But the 200? That race is Felix's baby. She had made the team in the race that sprinters call the deuce when she was 17, just graduated from Los Angeles Baptist High. She won the 2005, '07 and '09 world titles and silver medals at the 2004 and '08 Olympic Games. Hence, what happened that night in Daegu was stunning. Felix was sluggish from the blocks -- not all that unusual -- but then at the point in the race where she has been running down 100-meter specialists for years, she failed to catch Veronica Campbell-Brown of Jamaica (who has twice won Olympic gold when Felix took silver) and Carmelita Jeter of the U.S. in the stretch and took the bronze medal. "I didn't have that extra gear that I usually have,'' said Felix. Her third-place time was 22.42 seconds, a clocking that she had bettered 39 times in her career, including once when she was a high school senior.

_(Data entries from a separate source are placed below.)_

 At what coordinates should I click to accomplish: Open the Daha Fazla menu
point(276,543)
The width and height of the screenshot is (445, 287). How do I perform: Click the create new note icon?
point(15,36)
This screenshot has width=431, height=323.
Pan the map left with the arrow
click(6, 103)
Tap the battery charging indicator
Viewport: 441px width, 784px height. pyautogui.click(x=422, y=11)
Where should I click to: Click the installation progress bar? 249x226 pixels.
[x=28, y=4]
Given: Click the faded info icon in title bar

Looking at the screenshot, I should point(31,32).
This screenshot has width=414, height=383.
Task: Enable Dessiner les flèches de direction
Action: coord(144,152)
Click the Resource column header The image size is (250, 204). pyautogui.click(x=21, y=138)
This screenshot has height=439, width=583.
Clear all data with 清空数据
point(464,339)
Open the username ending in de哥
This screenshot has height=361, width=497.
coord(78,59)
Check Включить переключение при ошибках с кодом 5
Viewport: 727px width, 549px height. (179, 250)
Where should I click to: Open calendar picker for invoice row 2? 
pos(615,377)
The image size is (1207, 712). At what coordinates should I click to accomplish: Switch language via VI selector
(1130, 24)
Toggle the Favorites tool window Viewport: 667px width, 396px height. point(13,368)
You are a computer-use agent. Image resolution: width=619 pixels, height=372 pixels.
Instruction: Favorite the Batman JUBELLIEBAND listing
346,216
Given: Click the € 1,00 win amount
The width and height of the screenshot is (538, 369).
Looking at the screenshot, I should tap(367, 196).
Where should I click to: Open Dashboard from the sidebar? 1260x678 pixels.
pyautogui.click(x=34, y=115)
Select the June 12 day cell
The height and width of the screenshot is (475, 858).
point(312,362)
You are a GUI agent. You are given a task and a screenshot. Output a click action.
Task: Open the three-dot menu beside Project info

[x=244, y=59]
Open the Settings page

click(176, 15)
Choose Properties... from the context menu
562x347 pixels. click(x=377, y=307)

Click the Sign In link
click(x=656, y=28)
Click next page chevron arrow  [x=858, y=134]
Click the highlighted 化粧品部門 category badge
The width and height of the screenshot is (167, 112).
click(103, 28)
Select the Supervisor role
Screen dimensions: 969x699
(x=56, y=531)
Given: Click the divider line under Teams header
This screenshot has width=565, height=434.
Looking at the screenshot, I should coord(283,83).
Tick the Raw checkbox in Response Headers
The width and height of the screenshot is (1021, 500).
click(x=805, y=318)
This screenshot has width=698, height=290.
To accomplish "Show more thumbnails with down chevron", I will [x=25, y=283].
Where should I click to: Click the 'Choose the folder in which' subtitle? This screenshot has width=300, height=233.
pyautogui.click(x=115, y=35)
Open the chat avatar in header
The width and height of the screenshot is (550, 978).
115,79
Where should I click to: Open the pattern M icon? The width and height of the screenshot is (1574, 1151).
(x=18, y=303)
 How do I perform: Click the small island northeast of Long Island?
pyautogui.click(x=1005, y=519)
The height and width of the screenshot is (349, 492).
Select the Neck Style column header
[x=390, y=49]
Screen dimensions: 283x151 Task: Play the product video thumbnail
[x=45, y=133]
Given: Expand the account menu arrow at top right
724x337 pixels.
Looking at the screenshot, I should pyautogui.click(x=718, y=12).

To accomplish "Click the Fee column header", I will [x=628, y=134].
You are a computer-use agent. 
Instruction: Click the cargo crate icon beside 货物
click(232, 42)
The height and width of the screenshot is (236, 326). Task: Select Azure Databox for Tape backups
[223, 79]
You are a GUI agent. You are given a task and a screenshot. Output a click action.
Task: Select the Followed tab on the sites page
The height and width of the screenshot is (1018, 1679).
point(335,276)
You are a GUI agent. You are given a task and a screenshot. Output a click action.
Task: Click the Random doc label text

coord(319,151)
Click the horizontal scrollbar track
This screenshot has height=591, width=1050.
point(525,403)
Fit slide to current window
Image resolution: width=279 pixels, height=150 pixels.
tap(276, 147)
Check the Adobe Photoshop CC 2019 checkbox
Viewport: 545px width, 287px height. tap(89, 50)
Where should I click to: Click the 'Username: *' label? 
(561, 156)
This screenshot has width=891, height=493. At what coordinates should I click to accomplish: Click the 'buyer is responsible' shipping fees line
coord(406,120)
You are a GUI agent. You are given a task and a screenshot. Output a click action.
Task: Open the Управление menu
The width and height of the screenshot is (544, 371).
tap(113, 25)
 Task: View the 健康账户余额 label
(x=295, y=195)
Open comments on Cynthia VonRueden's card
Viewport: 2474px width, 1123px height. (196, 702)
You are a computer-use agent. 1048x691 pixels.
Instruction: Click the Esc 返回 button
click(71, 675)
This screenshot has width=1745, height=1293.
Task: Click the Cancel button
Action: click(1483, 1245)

In the weeks and months that followed that race, Felix kept Track Nation in suspense about the composition of her Olympic year double, but in many ways the decision was made as she cried in a small officials' tent just off the Daegu track. She was missing her speed. And despite a long and distinguished career at the age of just 26, she also was missing an individual Olympic gold medal. So for much of 2012 she has concentrated on the 100 meters, even running it at the Olympic Trials (where she finished in a controversial dead heat with training partner Jeneba Tarmoh and won the Olympic spot when a distraught and exhausted Tarmoh declined to run a special runoff after the Trials).

Felix reached the Olympic final in the 100, and finished fifth in a personal best of 10.89 seconds. But her planning was never about winning a medal in the 100 meters. It was about using the 100 meters to restore her speed and enable her first Olympic individual gold medal in the 200. On Wednesday night at the Olympic Stadium in London, Felix will run in the 200-meter final. Her yearlong plan to rediscover her speed has worked; on June 30 at the U.S. Olympic Trials in Eugene, she won the 200 in 21.69 seconds, the sixth-fastest time in history, faster than Marita Koch, Marlies Gohr or Heike Dreschler ever ran.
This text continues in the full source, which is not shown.